>> BEGIN Entries provided

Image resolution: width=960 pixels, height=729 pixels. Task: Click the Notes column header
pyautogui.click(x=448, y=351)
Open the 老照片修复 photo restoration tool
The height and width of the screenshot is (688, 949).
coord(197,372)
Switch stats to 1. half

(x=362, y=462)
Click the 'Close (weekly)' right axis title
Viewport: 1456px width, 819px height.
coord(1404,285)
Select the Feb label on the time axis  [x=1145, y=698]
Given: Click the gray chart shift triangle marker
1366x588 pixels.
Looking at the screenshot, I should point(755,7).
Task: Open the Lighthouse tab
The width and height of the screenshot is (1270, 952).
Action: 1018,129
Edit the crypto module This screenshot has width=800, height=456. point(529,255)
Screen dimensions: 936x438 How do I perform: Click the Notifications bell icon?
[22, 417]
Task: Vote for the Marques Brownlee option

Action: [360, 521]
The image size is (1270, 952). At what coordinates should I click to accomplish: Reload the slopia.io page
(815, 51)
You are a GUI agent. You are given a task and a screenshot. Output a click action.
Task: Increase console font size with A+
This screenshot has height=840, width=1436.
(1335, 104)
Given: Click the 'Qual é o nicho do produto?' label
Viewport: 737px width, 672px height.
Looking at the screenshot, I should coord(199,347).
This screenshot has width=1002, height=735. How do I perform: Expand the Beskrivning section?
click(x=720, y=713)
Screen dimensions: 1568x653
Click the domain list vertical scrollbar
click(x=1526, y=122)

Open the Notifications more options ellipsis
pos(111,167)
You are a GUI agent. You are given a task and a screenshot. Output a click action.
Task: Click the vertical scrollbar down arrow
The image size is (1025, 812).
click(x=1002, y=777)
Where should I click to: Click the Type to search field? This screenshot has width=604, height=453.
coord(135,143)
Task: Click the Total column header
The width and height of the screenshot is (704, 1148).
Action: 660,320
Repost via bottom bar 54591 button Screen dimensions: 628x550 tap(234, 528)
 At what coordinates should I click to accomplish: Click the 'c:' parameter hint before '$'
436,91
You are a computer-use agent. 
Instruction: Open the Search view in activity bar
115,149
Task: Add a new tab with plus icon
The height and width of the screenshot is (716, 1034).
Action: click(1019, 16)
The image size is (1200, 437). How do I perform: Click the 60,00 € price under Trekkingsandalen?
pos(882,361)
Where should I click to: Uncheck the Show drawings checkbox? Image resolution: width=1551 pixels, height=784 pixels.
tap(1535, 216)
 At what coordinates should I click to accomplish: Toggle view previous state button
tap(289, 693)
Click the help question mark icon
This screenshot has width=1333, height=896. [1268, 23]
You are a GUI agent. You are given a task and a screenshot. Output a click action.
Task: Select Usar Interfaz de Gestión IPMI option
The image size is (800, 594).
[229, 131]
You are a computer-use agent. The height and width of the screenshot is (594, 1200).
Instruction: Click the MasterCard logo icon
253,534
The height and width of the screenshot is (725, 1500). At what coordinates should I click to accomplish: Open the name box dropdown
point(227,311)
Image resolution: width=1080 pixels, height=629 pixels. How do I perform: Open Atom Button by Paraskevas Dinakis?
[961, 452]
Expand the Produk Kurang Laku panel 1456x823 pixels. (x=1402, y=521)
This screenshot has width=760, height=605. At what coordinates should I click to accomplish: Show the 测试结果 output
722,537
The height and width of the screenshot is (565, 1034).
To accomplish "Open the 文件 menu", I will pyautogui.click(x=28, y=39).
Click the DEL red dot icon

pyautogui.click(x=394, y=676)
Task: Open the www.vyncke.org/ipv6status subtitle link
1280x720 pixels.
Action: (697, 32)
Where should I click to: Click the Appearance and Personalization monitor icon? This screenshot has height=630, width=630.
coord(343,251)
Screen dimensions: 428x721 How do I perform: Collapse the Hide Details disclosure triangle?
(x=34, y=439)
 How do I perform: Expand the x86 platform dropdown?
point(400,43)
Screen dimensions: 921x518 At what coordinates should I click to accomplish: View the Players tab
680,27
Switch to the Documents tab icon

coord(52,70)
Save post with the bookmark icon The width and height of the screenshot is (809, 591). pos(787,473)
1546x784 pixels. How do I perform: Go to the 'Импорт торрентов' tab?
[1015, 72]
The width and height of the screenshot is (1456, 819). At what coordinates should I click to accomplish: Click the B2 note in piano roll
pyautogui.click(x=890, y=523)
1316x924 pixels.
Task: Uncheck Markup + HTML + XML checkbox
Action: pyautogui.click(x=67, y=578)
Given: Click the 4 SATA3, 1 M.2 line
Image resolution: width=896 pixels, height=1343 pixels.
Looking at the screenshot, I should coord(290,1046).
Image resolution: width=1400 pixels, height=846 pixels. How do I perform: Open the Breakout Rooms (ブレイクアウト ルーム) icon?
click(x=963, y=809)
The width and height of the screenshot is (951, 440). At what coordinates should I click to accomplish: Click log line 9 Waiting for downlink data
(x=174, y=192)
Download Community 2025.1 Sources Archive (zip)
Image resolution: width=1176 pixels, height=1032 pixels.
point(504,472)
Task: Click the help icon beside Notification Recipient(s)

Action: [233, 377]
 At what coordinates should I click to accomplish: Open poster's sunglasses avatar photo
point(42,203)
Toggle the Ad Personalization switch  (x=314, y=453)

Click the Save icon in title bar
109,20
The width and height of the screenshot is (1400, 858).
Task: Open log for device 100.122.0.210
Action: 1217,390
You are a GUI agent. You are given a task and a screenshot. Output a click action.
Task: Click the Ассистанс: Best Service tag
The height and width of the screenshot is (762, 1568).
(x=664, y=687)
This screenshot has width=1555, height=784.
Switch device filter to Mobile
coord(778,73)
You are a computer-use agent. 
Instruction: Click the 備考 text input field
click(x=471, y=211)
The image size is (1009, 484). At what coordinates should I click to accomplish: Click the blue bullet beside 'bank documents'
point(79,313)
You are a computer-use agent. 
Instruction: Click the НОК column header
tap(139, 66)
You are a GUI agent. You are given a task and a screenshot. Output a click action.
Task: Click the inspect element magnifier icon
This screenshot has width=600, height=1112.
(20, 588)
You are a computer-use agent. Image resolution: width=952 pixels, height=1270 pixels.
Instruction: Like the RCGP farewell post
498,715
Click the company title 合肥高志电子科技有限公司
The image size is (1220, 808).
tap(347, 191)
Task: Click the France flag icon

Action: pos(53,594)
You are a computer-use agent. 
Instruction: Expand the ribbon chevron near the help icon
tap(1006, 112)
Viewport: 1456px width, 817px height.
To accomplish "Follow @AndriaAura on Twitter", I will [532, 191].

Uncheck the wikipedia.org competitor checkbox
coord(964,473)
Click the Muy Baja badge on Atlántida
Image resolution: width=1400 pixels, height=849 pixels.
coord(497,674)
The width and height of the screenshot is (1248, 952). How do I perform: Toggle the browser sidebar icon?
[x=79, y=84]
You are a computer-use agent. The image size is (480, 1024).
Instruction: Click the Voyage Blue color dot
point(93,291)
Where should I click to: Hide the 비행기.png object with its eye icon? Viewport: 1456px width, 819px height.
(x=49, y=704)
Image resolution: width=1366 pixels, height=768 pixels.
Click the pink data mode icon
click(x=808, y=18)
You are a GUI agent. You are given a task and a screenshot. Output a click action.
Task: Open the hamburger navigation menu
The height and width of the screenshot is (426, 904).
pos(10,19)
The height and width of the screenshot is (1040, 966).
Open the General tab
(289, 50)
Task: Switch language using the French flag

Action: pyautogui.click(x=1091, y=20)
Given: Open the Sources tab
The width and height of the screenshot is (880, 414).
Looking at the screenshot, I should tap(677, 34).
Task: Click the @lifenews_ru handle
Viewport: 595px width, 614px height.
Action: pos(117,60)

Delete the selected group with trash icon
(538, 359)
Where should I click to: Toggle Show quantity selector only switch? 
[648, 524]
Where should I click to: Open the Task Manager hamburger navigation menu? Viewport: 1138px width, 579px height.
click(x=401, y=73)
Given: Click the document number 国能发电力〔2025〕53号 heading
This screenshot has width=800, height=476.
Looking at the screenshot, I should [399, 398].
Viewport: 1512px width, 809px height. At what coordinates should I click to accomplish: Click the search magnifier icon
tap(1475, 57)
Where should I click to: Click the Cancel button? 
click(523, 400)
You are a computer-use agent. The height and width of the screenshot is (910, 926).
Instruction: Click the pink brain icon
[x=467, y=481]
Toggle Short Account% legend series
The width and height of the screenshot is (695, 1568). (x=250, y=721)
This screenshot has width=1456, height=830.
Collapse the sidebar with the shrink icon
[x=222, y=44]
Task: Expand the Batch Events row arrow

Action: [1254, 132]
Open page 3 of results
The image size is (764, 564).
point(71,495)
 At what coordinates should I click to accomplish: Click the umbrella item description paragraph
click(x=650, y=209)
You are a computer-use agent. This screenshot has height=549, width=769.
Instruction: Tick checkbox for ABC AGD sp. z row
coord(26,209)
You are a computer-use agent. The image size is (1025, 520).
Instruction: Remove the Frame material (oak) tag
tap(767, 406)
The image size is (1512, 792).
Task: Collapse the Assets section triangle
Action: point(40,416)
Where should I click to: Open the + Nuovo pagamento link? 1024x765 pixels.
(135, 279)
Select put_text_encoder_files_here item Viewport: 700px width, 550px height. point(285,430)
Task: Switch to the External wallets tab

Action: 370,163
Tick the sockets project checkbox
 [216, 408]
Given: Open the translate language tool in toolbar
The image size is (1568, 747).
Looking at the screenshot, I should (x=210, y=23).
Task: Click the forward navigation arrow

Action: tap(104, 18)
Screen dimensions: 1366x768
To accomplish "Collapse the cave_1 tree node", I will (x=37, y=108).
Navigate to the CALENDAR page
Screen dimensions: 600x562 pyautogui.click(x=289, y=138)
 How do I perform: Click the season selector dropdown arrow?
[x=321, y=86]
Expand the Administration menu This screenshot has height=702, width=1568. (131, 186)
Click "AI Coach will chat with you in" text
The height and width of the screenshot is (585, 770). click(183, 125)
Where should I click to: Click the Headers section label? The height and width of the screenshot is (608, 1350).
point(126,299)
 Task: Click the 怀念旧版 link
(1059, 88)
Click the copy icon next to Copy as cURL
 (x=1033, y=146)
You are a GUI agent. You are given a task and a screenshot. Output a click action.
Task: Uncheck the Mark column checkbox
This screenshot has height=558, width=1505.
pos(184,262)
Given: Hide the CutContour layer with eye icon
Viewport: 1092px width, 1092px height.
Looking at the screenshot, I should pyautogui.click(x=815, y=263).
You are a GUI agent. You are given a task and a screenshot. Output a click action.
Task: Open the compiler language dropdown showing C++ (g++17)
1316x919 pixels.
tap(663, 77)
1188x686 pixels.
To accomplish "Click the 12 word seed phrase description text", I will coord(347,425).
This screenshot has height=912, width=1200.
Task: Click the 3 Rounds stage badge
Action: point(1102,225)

>> END Entries provided

What you have to do:
How many lines in the records above contain the string "label"? Case matters. Reply with the number alone.

Output below:
3